Start of Block

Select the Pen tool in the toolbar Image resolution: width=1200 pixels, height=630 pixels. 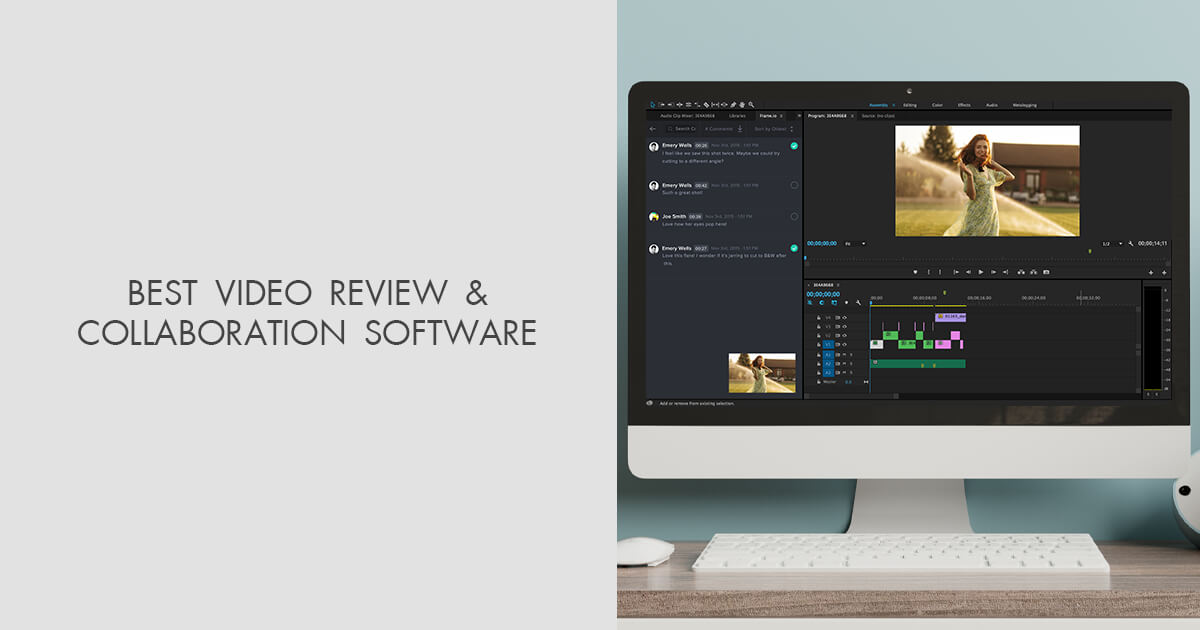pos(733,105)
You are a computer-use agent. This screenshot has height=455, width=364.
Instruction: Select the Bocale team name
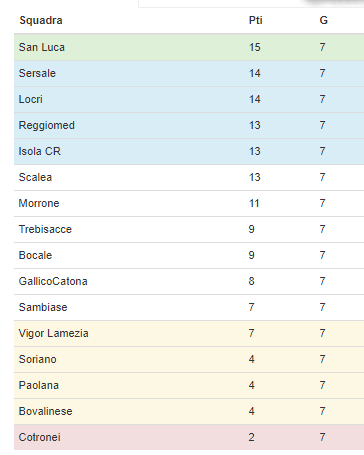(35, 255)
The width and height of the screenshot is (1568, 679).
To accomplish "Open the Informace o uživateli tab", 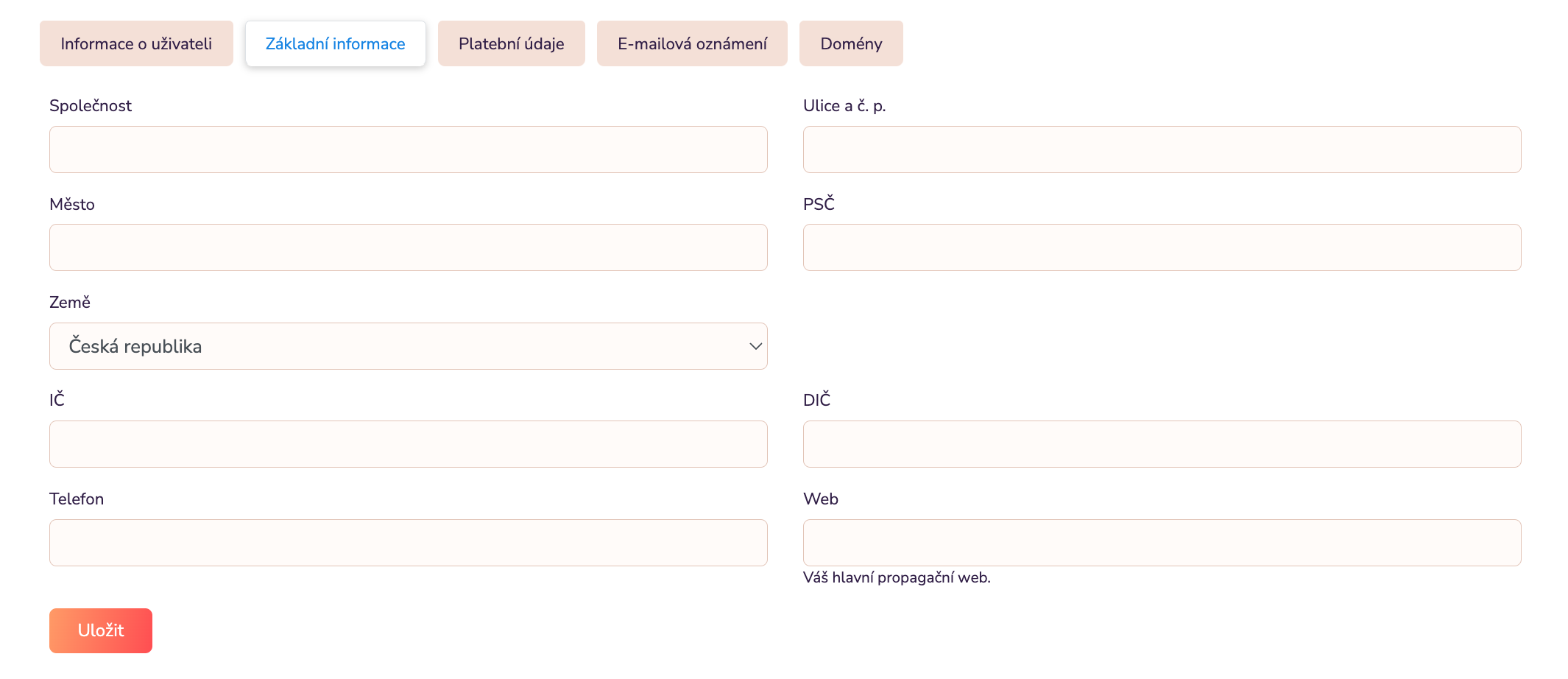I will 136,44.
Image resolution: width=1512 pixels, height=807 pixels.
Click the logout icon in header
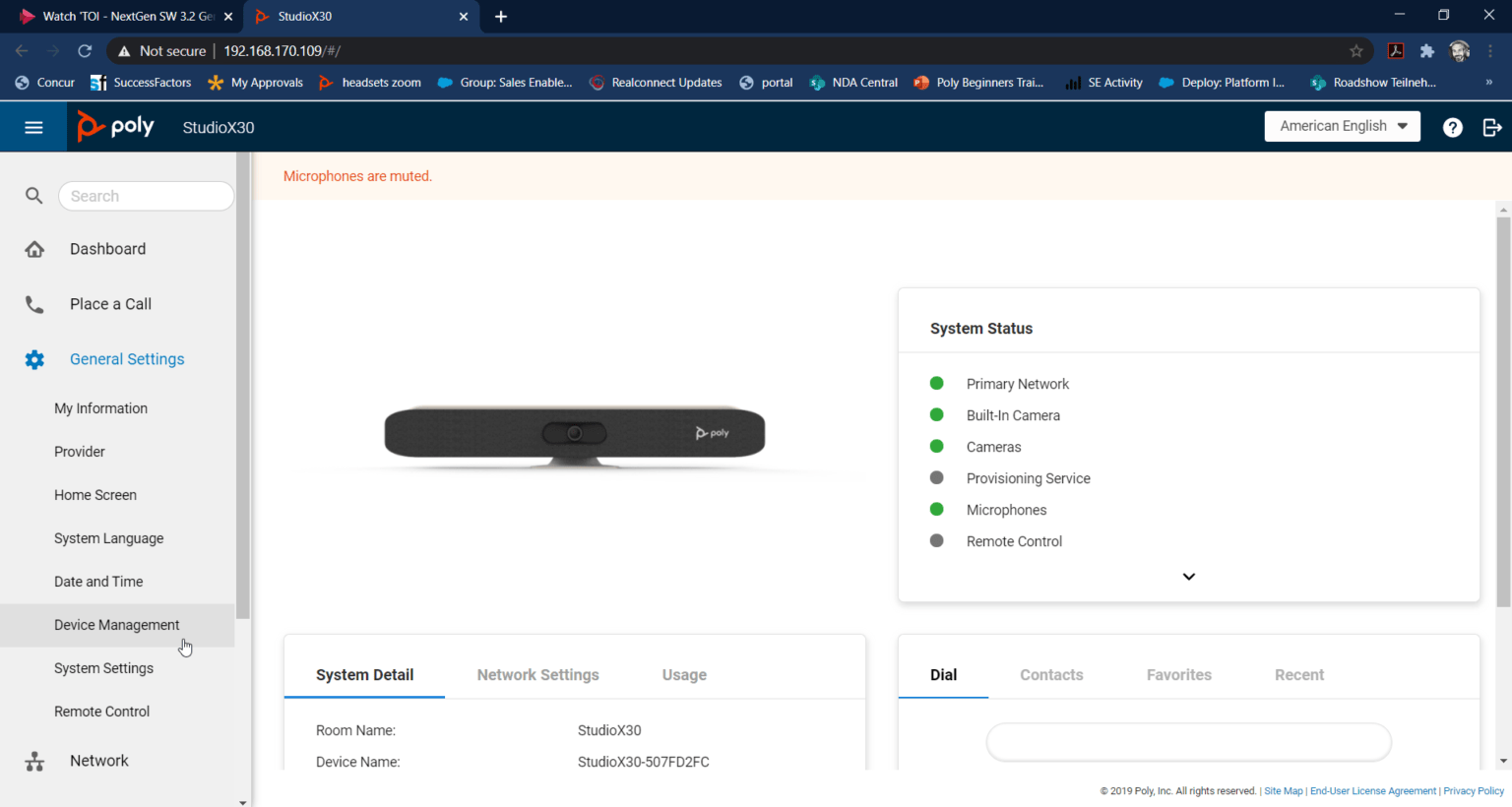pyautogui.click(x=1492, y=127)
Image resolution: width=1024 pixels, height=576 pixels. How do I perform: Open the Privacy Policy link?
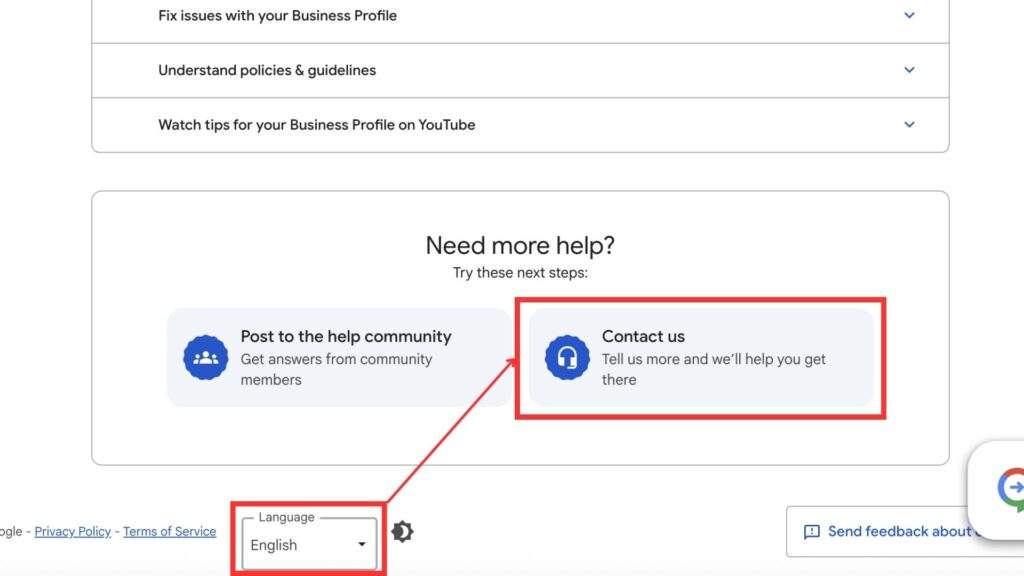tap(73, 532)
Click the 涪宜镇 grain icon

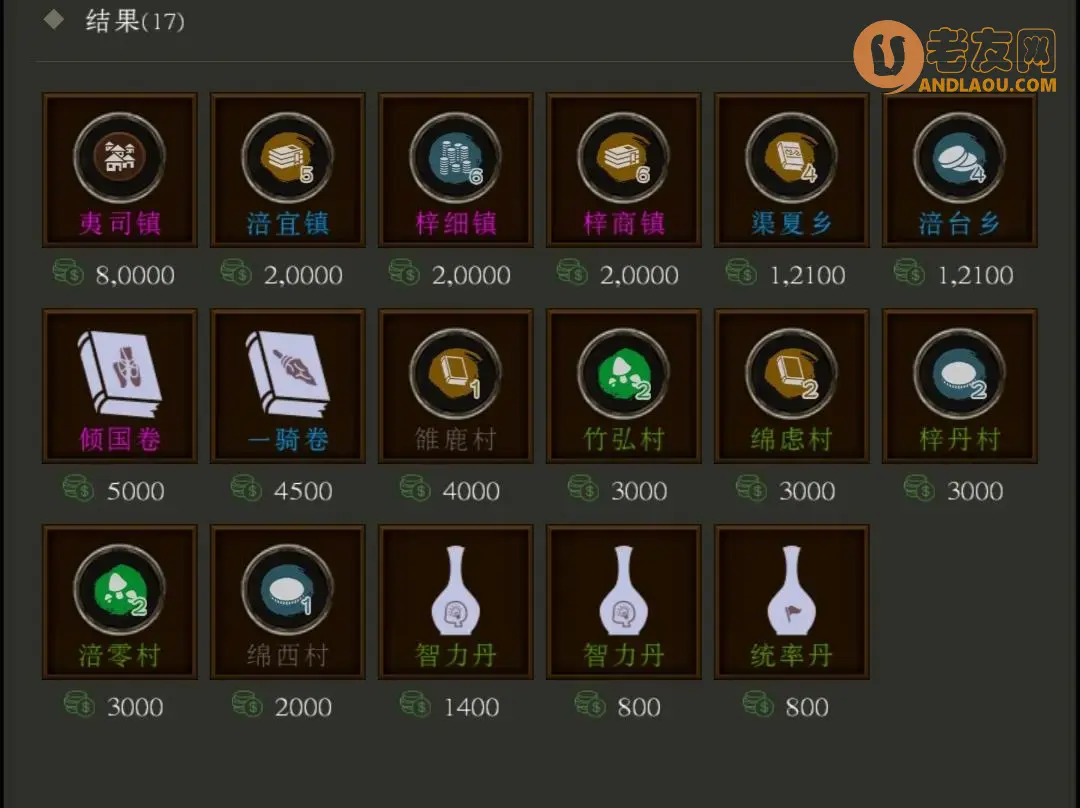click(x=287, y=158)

End of Block

» **Your instructions**
Out of the entries, pull every line that mentions "screenshot".

» **Answer section**
You are a computer-use agent. This screenshot has height=455, width=364.
The width and height of the screenshot is (1568, 679).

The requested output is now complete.